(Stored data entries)
#####

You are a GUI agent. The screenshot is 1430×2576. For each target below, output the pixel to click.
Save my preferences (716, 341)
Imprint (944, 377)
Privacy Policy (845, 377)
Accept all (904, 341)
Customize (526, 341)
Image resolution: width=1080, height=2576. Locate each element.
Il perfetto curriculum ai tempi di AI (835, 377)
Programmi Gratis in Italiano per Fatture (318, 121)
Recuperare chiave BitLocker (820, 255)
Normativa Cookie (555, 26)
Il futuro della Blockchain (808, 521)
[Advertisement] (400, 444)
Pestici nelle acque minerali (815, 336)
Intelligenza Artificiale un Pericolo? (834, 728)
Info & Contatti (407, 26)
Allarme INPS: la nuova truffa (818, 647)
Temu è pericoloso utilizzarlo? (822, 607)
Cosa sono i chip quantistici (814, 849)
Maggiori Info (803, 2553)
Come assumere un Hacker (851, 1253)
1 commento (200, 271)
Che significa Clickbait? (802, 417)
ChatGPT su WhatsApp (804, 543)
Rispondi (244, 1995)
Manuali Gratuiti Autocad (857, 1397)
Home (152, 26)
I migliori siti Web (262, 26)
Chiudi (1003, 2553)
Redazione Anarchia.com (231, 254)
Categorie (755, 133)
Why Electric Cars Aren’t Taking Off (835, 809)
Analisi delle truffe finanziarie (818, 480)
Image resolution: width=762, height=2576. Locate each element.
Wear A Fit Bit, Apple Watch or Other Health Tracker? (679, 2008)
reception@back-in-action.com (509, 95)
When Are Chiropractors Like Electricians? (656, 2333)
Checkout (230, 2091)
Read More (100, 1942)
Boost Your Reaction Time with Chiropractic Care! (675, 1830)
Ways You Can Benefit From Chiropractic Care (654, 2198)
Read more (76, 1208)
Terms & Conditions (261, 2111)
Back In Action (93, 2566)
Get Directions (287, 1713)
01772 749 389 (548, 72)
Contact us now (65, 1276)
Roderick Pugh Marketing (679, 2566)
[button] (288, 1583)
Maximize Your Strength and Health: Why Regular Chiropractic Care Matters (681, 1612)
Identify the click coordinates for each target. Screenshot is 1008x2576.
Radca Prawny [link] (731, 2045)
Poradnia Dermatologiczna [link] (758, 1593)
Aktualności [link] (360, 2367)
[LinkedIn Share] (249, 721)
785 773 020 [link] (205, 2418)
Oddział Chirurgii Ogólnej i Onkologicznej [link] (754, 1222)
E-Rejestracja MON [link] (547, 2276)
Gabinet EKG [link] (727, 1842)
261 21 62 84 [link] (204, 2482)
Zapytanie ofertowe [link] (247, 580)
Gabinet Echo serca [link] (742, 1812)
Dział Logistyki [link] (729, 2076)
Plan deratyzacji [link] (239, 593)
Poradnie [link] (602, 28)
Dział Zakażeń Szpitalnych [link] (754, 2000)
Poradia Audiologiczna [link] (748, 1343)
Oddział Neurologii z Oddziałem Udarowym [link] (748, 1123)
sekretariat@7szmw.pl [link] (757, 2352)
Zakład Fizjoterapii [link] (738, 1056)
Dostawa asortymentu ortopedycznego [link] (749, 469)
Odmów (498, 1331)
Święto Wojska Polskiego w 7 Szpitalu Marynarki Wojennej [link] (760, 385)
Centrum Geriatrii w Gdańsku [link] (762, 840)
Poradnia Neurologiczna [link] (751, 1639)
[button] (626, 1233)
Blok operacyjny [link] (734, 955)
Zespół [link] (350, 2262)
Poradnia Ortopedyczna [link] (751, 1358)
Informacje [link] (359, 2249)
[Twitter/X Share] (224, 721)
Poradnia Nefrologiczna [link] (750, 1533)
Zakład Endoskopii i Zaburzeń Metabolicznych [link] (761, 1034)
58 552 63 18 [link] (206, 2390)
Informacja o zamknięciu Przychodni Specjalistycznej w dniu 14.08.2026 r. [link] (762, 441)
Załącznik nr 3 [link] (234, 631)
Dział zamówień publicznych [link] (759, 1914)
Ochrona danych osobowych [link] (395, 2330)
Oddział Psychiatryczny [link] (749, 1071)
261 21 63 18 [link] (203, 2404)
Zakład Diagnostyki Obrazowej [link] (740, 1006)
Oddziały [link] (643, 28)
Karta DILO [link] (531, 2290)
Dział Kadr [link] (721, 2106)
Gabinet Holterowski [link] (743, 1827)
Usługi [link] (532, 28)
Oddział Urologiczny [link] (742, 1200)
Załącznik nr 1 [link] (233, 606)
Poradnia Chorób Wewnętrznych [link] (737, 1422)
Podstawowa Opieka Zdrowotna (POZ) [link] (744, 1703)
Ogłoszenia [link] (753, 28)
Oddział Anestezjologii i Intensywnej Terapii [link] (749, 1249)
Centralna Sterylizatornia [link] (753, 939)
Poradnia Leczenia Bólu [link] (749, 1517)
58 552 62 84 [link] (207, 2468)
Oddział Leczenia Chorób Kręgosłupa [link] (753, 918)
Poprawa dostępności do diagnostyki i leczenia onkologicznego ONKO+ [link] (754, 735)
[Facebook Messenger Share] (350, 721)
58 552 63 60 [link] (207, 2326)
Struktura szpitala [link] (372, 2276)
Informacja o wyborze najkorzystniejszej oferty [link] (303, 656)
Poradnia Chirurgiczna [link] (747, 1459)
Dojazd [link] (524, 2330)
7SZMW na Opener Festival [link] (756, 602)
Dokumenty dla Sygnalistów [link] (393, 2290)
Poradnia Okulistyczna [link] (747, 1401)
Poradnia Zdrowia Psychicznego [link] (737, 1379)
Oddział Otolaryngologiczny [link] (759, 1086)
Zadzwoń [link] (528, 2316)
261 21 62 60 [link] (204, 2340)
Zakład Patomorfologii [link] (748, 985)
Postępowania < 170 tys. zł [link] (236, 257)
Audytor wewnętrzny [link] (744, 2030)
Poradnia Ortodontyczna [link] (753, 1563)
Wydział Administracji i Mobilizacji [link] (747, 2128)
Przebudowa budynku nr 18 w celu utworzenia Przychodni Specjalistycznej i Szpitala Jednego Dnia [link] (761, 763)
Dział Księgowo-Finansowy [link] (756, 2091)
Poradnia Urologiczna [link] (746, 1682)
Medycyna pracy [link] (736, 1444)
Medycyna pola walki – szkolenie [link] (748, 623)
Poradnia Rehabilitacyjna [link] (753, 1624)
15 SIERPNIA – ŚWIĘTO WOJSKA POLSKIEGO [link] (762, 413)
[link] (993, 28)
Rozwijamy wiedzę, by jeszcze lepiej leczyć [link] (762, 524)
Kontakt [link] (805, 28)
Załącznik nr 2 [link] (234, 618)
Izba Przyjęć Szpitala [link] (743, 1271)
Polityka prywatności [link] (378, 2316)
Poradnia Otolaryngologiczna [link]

#####

* [TRY IT]: Show a copy of each line from the records above in which the string "Health" occurs.

* [EXERCISE SOLUTION]:
Wear A Fit Bit, Apple Watch or Other Health Tracker? (679, 2008)
Maximize Your Strength and Health: Why Regular Chiropractic Care Matters (681, 1612)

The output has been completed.